— Begin —

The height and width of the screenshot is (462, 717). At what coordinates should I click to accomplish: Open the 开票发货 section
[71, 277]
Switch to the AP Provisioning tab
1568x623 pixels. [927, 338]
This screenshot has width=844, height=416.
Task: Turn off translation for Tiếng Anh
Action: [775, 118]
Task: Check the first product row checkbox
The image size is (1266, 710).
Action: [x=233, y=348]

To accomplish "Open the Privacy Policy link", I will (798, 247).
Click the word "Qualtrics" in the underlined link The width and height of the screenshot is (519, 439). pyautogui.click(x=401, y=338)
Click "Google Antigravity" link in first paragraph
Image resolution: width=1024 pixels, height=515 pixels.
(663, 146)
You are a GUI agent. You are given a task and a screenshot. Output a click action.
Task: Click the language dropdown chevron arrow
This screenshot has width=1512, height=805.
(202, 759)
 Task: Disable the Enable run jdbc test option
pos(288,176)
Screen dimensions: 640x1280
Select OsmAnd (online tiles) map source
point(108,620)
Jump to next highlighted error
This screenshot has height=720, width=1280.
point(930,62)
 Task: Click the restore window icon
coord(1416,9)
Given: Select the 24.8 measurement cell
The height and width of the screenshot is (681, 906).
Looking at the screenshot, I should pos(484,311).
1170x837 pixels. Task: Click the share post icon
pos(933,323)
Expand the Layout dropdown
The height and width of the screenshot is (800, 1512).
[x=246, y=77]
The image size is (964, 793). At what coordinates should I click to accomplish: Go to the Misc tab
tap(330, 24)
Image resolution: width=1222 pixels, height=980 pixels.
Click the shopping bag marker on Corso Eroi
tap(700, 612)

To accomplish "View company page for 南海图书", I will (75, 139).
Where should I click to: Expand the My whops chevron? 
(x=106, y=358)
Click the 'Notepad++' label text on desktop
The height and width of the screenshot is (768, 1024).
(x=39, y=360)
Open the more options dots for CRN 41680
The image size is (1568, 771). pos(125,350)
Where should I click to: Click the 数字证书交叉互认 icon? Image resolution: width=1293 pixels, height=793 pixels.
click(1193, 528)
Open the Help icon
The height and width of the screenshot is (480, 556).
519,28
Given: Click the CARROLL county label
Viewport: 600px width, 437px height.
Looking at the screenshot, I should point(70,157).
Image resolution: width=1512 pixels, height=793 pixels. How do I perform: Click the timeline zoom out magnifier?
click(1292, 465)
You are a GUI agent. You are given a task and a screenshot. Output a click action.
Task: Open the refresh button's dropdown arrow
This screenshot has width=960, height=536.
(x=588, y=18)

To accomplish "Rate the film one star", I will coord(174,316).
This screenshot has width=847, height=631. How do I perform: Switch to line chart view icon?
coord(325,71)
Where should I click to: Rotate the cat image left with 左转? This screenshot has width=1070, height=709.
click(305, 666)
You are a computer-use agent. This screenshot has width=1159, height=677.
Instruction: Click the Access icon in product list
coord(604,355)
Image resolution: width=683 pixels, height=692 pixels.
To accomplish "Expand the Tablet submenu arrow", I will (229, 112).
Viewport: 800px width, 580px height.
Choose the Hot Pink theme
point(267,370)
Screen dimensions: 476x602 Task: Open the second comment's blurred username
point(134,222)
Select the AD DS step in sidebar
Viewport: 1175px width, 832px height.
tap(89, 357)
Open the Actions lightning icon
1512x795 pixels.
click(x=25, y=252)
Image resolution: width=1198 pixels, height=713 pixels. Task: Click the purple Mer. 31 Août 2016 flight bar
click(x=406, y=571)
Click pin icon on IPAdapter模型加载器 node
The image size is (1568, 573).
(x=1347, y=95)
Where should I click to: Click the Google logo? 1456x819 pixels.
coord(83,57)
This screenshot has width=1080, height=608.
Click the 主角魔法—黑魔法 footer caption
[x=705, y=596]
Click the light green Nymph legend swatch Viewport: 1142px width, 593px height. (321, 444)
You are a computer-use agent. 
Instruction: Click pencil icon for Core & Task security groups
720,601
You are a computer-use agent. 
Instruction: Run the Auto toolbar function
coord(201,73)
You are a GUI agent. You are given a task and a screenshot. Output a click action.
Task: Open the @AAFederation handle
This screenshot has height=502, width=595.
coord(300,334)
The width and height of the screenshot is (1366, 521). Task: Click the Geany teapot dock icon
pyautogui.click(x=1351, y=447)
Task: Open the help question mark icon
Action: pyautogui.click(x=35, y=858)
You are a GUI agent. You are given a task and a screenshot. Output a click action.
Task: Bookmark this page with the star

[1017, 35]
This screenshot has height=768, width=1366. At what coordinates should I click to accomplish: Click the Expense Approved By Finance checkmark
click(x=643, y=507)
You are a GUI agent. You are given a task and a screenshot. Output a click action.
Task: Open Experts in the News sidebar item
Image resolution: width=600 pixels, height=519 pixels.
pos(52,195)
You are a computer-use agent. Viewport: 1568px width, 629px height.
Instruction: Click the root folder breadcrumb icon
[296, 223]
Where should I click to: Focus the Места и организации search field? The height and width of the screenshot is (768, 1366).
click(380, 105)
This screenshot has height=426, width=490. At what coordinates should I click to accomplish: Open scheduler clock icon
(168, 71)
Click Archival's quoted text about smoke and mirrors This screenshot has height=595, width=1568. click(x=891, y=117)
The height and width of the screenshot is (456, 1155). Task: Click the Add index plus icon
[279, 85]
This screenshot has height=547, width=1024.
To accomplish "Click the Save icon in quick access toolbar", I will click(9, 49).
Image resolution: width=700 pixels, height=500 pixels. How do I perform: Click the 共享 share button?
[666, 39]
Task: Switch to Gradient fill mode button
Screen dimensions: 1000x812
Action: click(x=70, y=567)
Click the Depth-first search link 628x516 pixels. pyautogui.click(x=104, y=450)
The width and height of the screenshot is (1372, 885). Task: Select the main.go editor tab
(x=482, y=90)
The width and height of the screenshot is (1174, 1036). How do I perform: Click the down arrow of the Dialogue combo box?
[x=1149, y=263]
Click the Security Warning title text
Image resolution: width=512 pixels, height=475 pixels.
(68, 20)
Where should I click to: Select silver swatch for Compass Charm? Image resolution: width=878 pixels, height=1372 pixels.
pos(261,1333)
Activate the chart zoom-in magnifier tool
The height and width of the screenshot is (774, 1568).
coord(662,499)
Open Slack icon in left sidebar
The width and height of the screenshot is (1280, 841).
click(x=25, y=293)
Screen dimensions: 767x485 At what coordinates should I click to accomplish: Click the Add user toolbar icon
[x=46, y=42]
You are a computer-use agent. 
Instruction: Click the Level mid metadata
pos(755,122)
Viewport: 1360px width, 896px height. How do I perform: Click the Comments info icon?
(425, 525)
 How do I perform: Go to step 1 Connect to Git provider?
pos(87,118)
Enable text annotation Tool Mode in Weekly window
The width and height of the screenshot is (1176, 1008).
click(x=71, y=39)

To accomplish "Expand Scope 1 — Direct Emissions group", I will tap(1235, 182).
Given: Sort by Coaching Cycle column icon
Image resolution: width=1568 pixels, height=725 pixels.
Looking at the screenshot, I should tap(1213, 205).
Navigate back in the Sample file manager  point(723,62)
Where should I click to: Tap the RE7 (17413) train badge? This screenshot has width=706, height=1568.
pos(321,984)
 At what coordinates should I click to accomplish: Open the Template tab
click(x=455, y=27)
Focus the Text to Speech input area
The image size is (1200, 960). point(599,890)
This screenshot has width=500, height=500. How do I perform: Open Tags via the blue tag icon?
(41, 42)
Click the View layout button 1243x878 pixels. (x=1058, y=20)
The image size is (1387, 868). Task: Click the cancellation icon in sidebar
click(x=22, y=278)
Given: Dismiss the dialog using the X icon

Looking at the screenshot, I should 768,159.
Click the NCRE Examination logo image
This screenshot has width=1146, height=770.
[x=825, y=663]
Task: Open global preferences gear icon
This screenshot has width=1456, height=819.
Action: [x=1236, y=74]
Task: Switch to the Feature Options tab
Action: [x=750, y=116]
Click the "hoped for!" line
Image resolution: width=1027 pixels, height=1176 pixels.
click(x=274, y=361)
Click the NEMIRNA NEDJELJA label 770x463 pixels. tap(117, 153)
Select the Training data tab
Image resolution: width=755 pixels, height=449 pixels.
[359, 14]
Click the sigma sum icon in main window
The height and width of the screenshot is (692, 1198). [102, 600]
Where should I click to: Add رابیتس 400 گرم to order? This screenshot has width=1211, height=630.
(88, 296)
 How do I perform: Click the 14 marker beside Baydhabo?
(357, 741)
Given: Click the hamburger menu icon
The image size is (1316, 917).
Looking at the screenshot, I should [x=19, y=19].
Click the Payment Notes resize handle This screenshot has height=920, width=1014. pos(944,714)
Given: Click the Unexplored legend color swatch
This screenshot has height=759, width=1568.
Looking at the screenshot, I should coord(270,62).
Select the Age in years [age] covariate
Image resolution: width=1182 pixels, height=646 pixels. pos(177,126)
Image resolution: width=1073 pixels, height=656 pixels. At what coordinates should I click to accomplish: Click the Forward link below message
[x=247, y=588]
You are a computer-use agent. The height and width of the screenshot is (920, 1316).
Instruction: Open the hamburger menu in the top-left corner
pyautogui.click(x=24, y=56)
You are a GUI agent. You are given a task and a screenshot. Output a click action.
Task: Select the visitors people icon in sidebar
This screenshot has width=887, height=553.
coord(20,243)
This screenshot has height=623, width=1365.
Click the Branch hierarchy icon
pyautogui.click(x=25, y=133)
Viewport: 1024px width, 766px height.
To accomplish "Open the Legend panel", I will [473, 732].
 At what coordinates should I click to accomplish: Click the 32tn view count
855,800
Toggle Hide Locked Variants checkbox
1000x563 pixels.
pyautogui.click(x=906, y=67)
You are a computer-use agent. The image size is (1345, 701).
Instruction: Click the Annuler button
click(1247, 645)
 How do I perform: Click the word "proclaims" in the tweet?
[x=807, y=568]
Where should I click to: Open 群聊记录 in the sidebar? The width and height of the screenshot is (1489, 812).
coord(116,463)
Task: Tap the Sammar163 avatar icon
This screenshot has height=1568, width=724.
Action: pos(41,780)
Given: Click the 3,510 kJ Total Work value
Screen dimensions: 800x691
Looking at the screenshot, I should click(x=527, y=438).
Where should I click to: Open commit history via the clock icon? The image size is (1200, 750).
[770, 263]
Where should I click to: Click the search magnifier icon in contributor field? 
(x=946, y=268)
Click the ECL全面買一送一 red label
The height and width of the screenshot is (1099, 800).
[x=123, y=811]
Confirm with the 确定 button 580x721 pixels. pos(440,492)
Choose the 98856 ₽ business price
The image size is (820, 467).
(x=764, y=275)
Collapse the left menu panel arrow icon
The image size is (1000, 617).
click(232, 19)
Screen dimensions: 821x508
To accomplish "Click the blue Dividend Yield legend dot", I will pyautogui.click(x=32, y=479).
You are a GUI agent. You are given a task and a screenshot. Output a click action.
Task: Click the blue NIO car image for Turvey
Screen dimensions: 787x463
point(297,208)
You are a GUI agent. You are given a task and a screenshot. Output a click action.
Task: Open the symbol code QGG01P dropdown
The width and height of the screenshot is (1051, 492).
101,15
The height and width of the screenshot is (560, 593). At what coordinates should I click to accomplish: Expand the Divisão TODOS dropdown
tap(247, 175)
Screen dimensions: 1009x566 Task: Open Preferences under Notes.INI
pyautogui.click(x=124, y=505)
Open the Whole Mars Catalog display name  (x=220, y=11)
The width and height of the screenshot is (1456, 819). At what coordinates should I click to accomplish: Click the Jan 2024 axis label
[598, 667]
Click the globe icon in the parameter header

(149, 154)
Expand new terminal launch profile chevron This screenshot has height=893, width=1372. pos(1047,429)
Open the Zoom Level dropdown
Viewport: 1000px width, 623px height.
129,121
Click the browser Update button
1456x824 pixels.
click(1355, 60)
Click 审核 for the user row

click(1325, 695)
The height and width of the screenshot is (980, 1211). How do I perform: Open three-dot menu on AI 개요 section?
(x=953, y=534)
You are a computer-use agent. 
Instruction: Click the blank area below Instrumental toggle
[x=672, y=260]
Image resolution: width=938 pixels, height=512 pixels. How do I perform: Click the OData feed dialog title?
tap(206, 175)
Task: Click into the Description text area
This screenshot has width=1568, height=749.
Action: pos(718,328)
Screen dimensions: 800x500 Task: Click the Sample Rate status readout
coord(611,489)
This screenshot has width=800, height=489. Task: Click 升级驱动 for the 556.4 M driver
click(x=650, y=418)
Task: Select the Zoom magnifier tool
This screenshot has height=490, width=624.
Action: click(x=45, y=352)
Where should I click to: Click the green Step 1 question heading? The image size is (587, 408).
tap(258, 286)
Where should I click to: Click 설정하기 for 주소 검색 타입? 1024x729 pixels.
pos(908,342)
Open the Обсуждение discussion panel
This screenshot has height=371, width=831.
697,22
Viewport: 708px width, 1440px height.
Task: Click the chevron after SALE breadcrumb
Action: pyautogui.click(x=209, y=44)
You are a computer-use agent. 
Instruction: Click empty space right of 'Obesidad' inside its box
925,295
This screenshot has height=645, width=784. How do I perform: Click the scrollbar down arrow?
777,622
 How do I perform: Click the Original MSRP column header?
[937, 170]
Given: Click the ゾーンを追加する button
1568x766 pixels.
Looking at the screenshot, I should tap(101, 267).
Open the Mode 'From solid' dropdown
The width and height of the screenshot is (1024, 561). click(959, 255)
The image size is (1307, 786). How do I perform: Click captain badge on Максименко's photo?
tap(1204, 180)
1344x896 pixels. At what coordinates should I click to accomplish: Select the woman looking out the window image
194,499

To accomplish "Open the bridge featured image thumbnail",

— End —

§ DIRECTION: Transcribe the rows above word for word, from the line with "will (75, 139)." up to and including the line with "The image size is (1568, 771). pos(125,350)".

§ TASK ANSWER:
To accomplish "View company page for 南海图书", I will (75, 139).
Where should I click to: Expand the My whops chevron? 
(x=106, y=358)
Click the 'Notepad++' label text on desktop
The height and width of the screenshot is (768, 1024).
(x=39, y=360)
Open the more options dots for CRN 41680
The image size is (1568, 771). pos(125,350)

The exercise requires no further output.